Start of TASK INPUTS

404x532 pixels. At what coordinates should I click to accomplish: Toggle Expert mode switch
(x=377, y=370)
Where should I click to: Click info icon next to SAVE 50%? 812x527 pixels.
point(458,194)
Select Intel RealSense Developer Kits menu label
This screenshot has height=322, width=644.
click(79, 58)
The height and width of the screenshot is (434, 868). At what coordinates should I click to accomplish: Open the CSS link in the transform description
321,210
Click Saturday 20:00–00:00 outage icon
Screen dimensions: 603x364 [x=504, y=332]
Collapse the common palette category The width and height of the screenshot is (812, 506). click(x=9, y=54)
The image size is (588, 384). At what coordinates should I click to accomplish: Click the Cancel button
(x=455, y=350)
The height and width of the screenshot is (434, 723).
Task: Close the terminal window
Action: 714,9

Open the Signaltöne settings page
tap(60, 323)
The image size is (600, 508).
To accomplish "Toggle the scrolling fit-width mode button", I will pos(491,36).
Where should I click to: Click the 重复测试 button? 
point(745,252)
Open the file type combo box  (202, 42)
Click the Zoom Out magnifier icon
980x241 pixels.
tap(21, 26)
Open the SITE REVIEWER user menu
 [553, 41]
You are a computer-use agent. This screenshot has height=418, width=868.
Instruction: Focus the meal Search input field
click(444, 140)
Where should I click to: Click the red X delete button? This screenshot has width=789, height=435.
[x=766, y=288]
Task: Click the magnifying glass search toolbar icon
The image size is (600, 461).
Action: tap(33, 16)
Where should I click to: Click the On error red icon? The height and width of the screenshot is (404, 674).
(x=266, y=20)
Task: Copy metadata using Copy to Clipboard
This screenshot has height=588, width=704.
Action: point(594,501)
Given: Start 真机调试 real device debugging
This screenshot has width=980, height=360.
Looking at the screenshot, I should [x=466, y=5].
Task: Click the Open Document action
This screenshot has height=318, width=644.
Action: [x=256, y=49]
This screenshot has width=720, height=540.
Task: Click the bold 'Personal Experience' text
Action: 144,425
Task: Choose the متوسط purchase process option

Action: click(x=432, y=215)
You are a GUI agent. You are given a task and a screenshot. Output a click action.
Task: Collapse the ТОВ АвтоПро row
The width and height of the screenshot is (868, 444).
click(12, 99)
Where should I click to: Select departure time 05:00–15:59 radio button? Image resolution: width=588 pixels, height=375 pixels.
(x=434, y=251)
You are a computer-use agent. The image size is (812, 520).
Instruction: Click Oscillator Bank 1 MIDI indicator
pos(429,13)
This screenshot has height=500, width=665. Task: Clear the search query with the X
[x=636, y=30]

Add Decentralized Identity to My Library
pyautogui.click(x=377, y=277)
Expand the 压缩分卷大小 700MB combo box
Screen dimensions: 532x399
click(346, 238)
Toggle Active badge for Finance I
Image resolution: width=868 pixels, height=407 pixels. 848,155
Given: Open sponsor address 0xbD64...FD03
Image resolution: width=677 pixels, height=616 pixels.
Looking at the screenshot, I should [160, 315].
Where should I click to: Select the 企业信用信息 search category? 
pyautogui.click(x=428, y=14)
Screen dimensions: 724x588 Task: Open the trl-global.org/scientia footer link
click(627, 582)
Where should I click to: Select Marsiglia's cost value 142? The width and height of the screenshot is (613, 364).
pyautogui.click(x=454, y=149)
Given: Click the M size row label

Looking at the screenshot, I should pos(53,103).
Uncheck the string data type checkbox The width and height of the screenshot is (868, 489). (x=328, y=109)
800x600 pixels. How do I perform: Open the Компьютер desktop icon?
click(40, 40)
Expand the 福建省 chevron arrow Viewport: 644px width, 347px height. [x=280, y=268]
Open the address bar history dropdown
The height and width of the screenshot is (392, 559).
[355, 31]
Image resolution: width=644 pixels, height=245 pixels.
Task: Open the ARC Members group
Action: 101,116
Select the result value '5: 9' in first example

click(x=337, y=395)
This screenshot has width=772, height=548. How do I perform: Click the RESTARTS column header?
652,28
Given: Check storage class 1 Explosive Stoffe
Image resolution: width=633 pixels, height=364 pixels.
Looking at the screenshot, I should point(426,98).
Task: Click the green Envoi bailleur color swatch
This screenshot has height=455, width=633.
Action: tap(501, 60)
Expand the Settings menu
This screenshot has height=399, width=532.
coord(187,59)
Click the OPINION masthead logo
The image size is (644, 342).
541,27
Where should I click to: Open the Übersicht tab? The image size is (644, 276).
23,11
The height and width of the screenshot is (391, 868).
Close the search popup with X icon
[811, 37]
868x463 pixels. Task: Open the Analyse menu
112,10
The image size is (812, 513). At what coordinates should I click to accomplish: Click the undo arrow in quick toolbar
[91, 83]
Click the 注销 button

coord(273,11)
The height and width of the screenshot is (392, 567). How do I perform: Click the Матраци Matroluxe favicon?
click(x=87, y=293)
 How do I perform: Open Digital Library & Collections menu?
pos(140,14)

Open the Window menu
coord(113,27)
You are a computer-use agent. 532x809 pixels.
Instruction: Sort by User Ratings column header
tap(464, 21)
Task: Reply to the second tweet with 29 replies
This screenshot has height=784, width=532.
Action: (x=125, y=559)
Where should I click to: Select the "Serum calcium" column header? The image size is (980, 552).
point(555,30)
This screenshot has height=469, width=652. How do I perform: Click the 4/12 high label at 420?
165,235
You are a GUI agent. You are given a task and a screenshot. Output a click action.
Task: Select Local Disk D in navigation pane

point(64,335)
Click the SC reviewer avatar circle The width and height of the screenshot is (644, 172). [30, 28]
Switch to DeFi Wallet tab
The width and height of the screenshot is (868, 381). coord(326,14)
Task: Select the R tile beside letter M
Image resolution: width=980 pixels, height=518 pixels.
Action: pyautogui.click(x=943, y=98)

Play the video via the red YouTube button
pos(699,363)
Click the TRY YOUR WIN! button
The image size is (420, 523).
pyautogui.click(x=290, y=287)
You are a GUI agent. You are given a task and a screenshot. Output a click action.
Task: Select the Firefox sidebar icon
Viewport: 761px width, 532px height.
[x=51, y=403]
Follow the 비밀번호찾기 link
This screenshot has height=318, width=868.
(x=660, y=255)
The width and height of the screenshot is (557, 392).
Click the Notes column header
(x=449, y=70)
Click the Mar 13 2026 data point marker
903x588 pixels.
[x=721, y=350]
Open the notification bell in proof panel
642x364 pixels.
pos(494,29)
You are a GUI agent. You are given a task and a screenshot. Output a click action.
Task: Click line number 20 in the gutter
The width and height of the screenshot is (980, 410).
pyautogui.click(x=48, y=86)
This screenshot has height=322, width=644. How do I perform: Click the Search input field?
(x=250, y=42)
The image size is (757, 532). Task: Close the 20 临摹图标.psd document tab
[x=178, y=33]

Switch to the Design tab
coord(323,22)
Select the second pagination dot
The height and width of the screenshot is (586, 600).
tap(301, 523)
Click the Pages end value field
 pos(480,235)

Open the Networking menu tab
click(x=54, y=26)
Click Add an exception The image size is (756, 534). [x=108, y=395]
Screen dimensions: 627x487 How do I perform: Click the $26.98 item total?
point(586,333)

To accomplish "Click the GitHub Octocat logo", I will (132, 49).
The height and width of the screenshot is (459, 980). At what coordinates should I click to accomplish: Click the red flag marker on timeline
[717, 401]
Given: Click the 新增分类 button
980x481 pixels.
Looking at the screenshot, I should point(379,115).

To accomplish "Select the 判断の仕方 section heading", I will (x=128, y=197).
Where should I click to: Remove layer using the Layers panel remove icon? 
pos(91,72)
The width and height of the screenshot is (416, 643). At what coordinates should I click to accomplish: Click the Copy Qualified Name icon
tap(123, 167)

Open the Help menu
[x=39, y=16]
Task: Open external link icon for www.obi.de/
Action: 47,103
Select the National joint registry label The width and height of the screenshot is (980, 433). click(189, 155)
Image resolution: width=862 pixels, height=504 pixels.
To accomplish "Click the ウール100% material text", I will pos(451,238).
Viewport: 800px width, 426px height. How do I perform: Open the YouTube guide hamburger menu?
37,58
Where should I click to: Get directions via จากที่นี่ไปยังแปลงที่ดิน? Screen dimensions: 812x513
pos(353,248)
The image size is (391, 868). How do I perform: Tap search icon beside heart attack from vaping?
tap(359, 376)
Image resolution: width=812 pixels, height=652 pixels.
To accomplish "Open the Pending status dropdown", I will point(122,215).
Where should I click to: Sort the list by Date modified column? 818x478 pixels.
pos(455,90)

End of TASK INPUTS

EXERCISE: Look above for the line containing "Switch to the Design tab". Output from there through the line containing "Click Add an", exactly and inclusively.

EXERCISE SOLUTION:
Switch to the Design tab
coord(323,22)
Select the second pagination dot
The height and width of the screenshot is (586, 600).
tap(301, 523)
Click the Pages end value field
 pos(480,235)

Open the Networking menu tab
click(x=54, y=26)
Click Add an exception The image size is (756, 534). [x=108, y=395]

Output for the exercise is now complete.